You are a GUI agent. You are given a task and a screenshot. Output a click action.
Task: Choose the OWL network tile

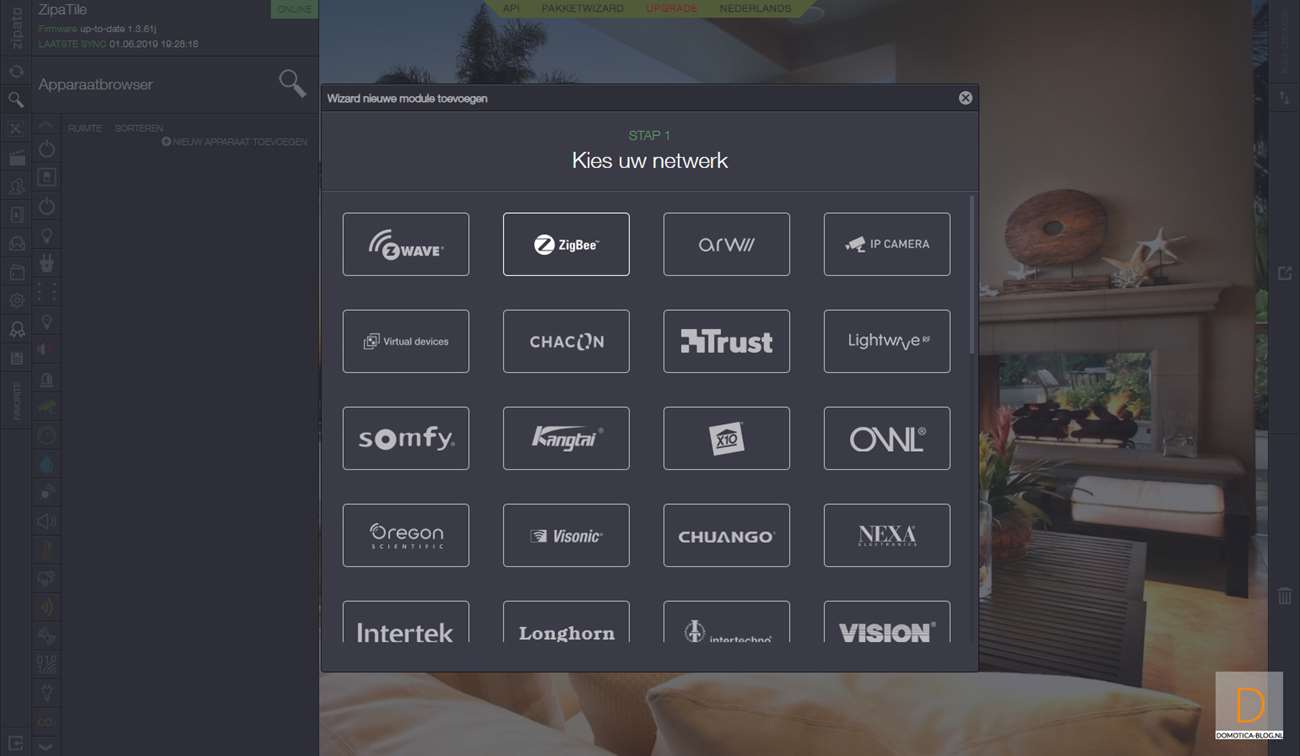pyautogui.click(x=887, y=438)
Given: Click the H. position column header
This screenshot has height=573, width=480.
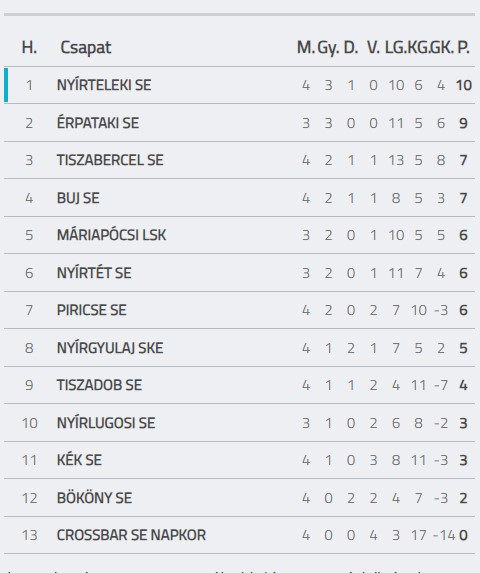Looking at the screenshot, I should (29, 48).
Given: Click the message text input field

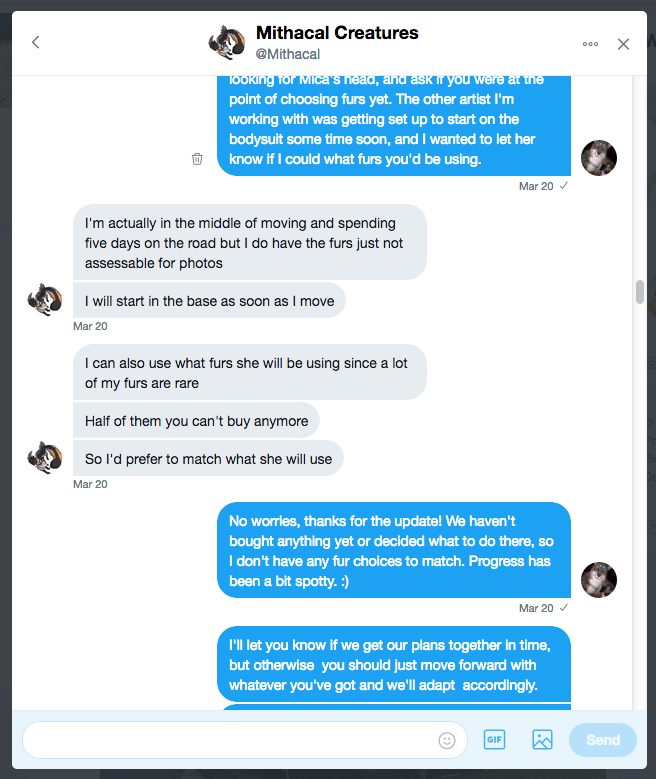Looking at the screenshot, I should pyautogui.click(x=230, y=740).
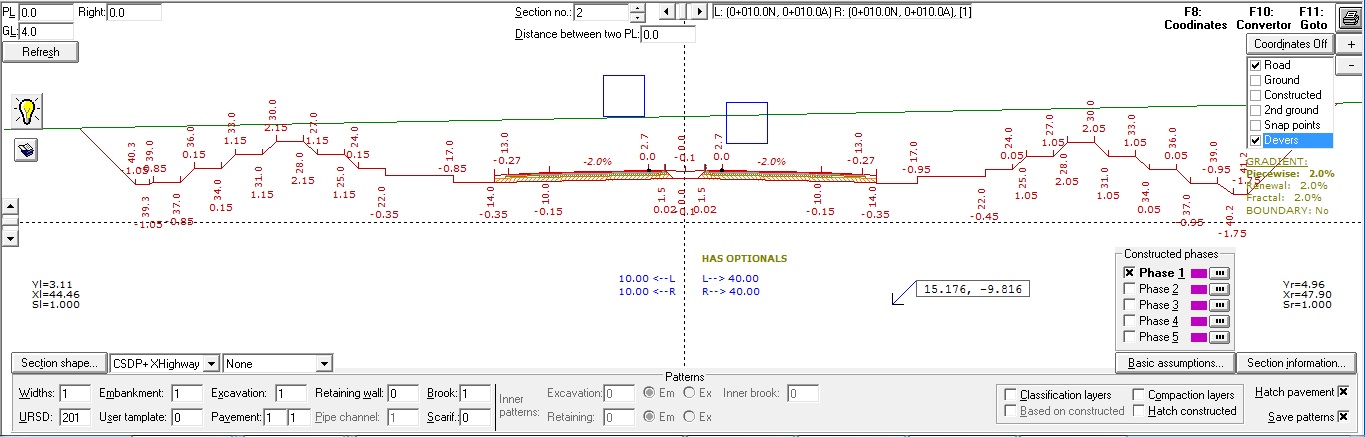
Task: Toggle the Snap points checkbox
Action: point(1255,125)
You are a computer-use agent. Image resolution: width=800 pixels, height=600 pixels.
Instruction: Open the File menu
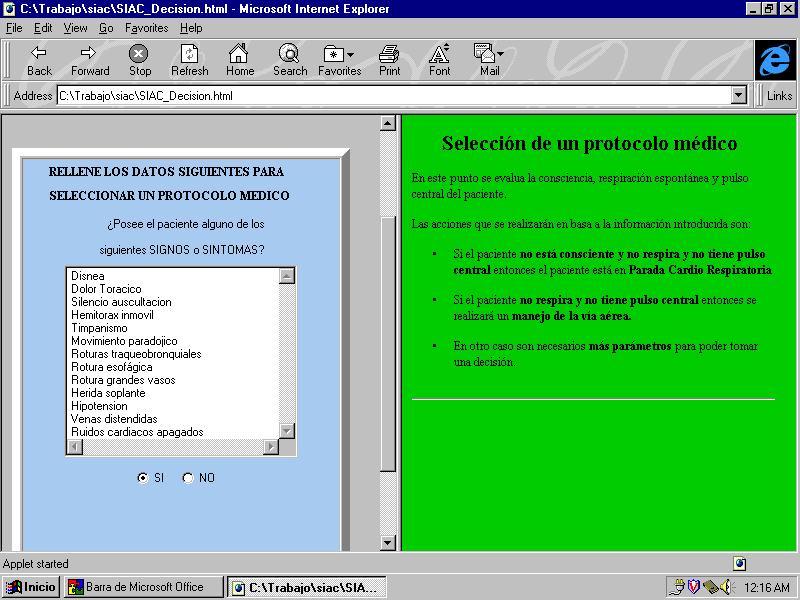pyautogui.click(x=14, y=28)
--
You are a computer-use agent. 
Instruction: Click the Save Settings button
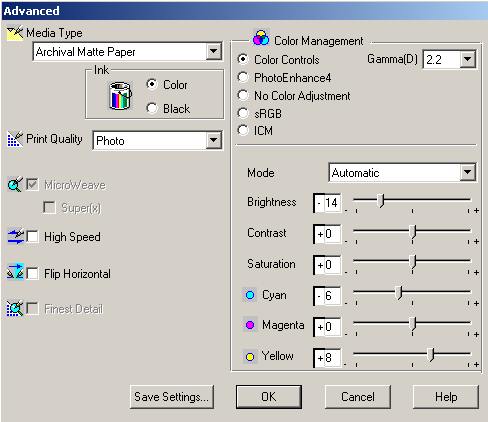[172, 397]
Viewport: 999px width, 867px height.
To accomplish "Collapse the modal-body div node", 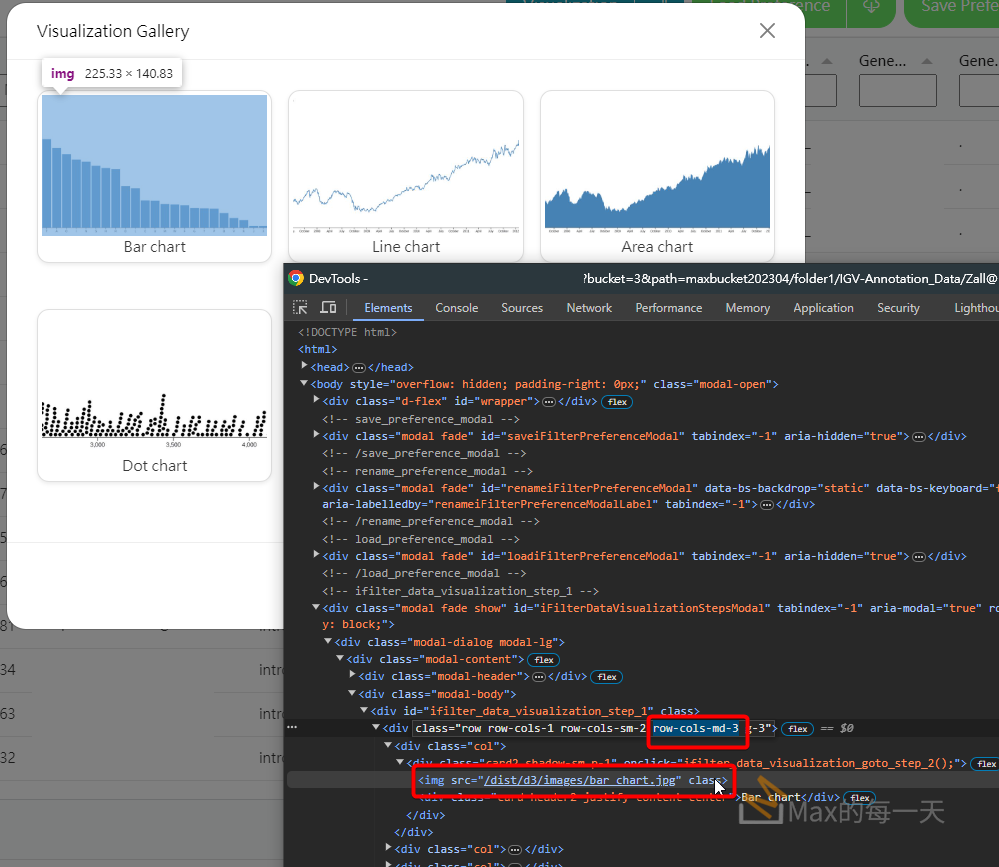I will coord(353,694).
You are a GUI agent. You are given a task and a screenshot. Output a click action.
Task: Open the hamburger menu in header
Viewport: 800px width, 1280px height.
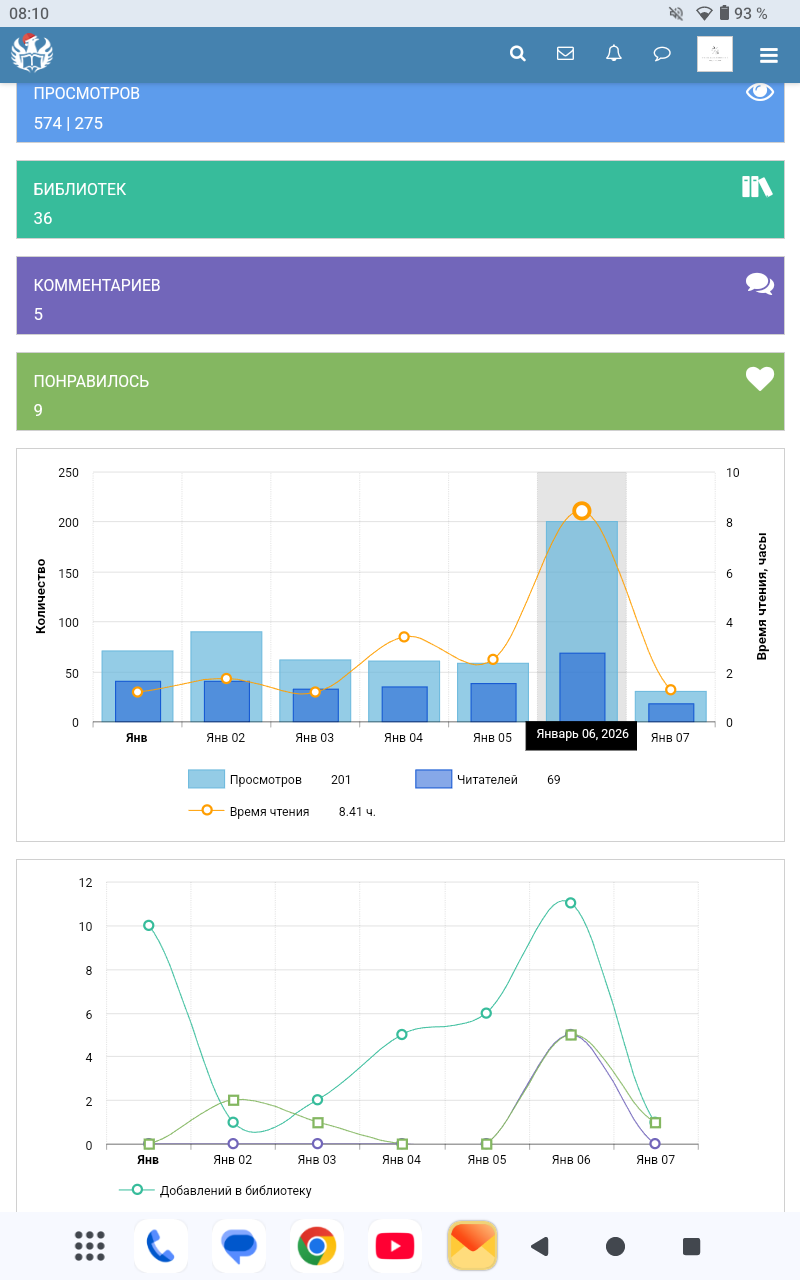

Exercise goal - Of the lines above, copy each one that contains the word "Viewport".

Result of this exercise -
Viewport: 999px width, 867px height.
Viewport: 800px width, 1280px height.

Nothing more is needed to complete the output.